> [Task directions]
Copy each record exactly as it reads, leaving out any pictures it holds.
──────── Records shown ────────
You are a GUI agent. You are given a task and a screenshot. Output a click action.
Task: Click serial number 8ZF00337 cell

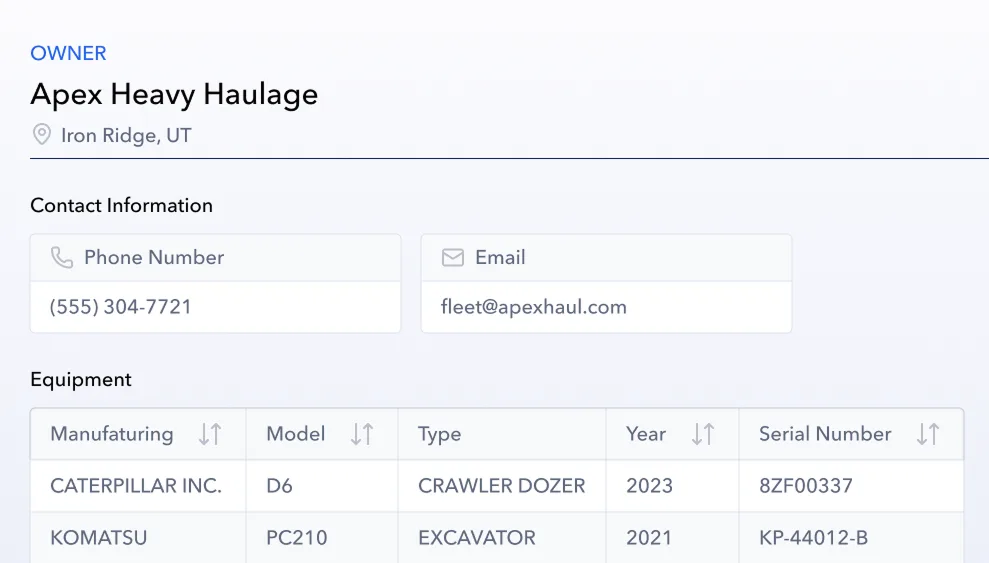[x=806, y=486]
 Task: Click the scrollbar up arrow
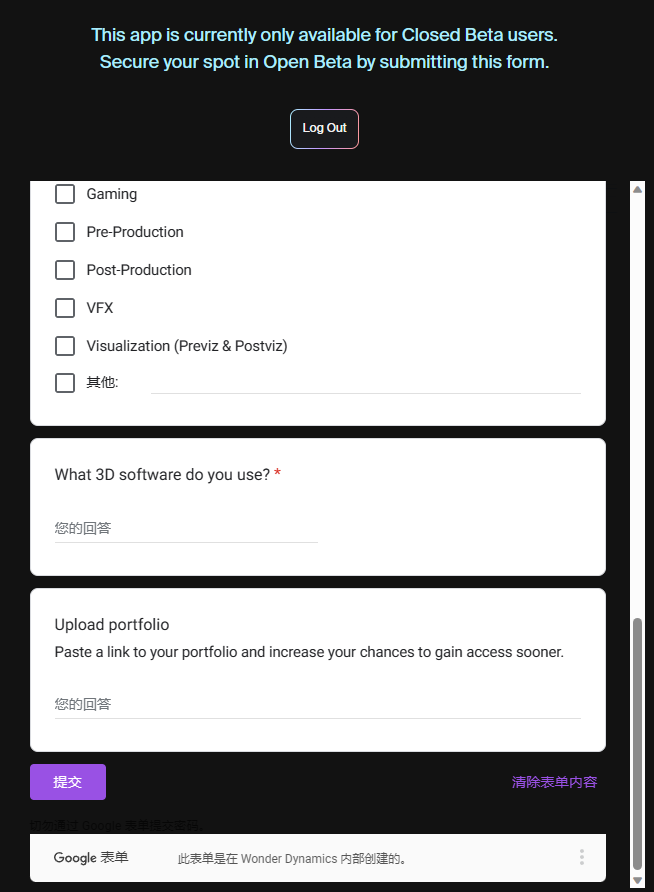637,189
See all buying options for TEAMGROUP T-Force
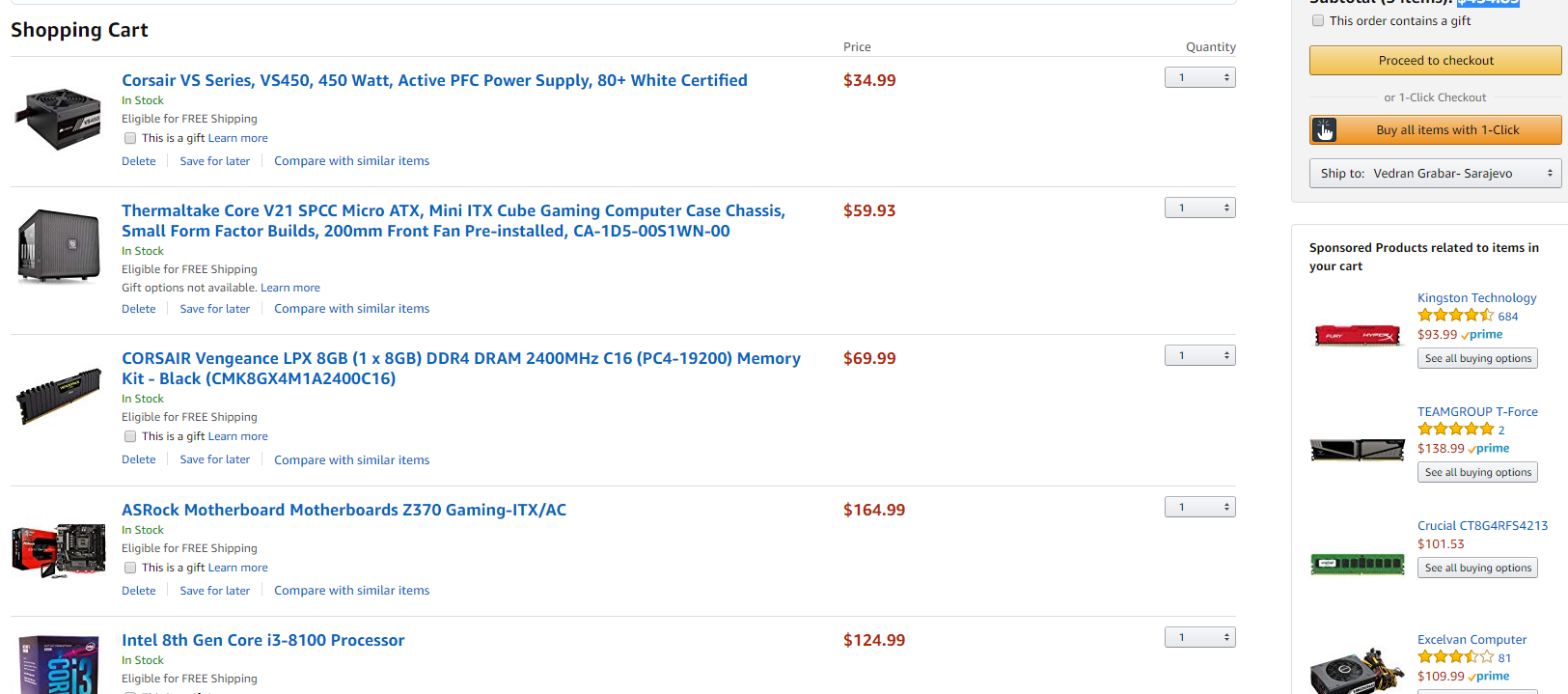 1477,472
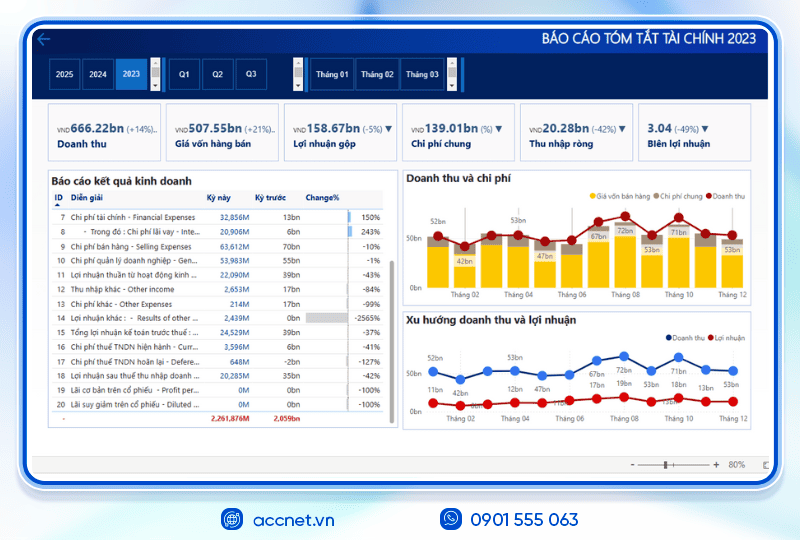Image resolution: width=800 pixels, height=540 pixels.
Task: Click the globe icon beside accnet.vn
Action: [x=232, y=520]
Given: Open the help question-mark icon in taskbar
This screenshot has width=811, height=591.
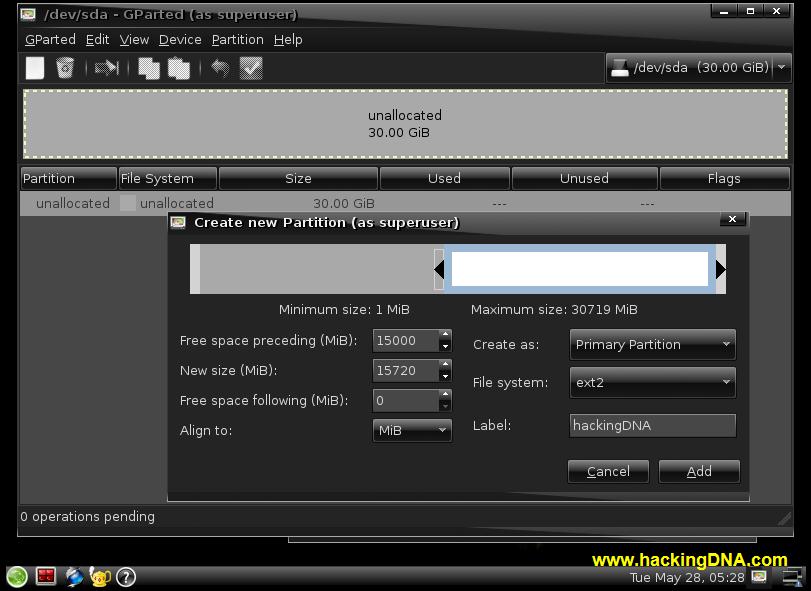Looking at the screenshot, I should pos(125,576).
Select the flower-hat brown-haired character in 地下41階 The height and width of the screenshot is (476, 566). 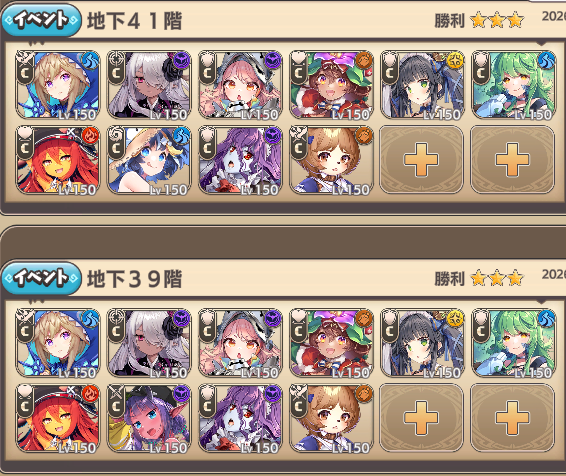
────────
> [Exercise response]
You are a GUI agent. You are given a task and a screenshot. Output a click action.
Task: Click serial number 8ZF00337 cell

[x=806, y=486]
 Task: Click the scrollbar up arrow
637,189
See all buying options for TEAMGROUP T-Force
 1477,472
Image resolution: width=800 pixels, height=540 pixels.
Task: Click the globe icon beside accnet.vn
Action: [x=232, y=520]
Given: Open the help question-mark icon in taskbar
This screenshot has width=811, height=591.
Looking at the screenshot, I should pos(125,576).
Select the flower-hat brown-haired character in 地下41階 The height and width of the screenshot is (476, 566). 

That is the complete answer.